EXTRACT PROVIDED start
So in celebration of this week’s past national Rooibos day I wanted to share with you something that is truly a national treasure in South Africa. A while back I tried out a recipe of smoking Angelfish fillets with Rooibos tea leaves and judging from the success of it by how much my partner loves it, I knew I had to up my game and try an entire dish around Rooibos and maybe even trying it with a different type of fish. I had fun developing this recipe, all those Masterchef Australia episodes watching George plate up finally paid off! I’m not quite there yet, but there are a few techniques I am happy about.
Rooibos tea smoked Trout with a Buckwheat salad.
*2x roasting trays with rack.
*Pin Bone tweezers
-4 Rooibos tea bags(torn and bags discarded) or four tablespoons of Rooibos tea leaves
– 100g buckwheat(thoroughly rinsed)
– Half of an avocado
– Smoked sea salt to season (I used Maldon Smoked Sea Salt)
EXTRACT PROVIDED end
DATA EXCERPT start
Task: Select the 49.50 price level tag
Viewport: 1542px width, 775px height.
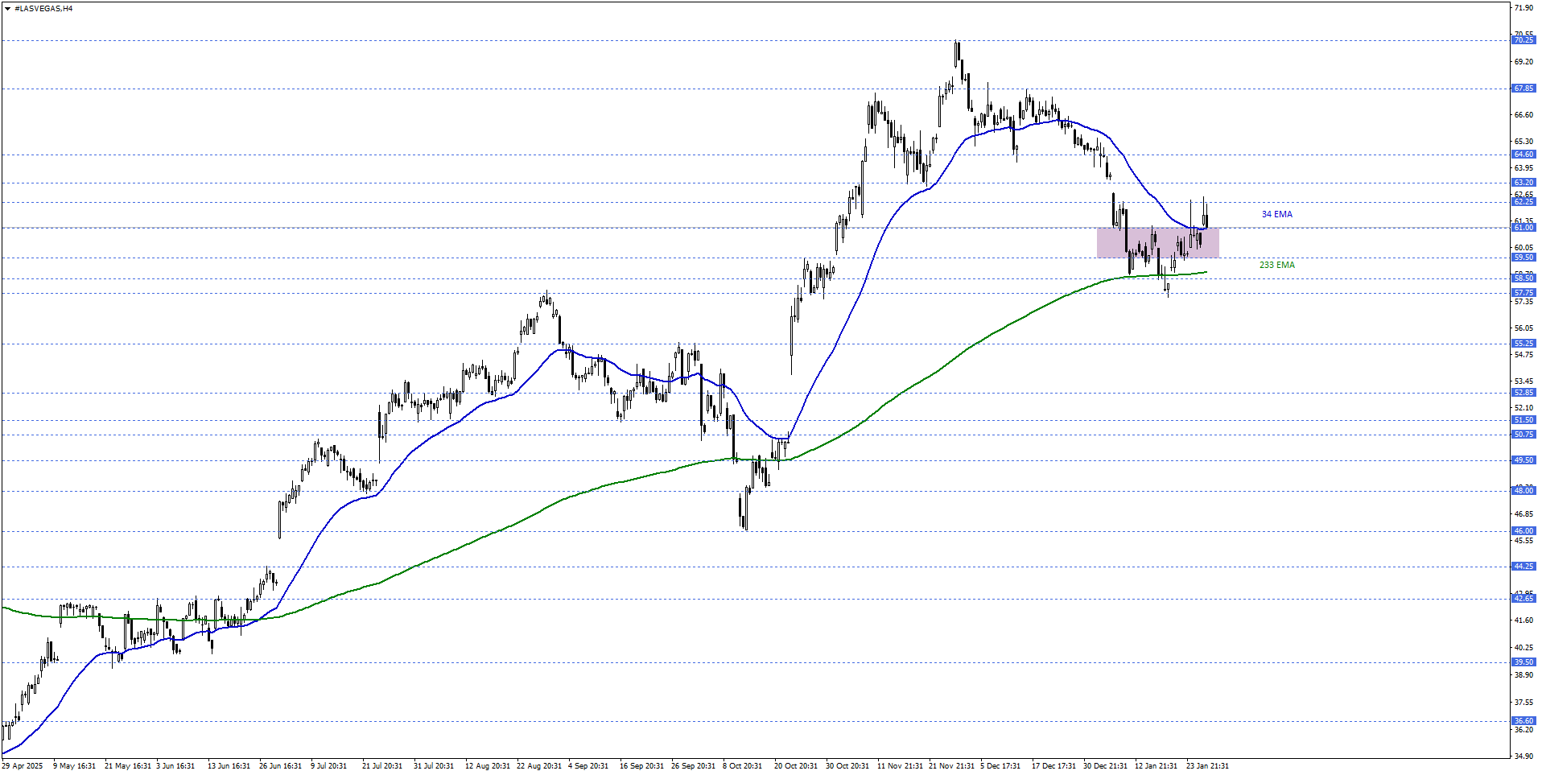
DATA EXCERPT end
(STATED PROBLEM 1)
In the Rooibos smoked trout recipe, which brand of smoked sea salt was used?
(STATED PROBLEM 2)
Name every ingredient that appears in the dash-marked lines of the Rooibos smoked trout recipe.
(STATED PROBLEM 3)
Carry on writing the Rooibos smoked trout recipe from the point where it ends.

(RESPONSE 1)
Maldon Smoked Sea Salt.

(RESPONSE 2)
- 4 Rooibos tea bags (torn and bags discarded) or four tablespoons of Rooibos tea leaves
- 100g buckwheat (thoroughly rinsed)
- Half of an avocado
- Smoked sea salt to season

(RESPONSE 3)
– Olive oil
– Sliced mini rosa/exotic tomatoes
– Pomegranate rubies
– 4 rainbow carrots(peeled using a vegetable peeler
– Mini cucumber (peeled using a vegetable peeler)
– 4 radishes finely sliced
– Microherbs to garnish.
Bring 500ml of water to a rapid boil in a large saucepan, add the rinsed Buckwheat to the boiling water and reduce to a simmer for 20 minutes(keep stirring throughout) until all water has been absorbed. Take off the heat and leave aside to cool, once slightly cooled, using a fork separate the grains until a fluffy texture is obtained.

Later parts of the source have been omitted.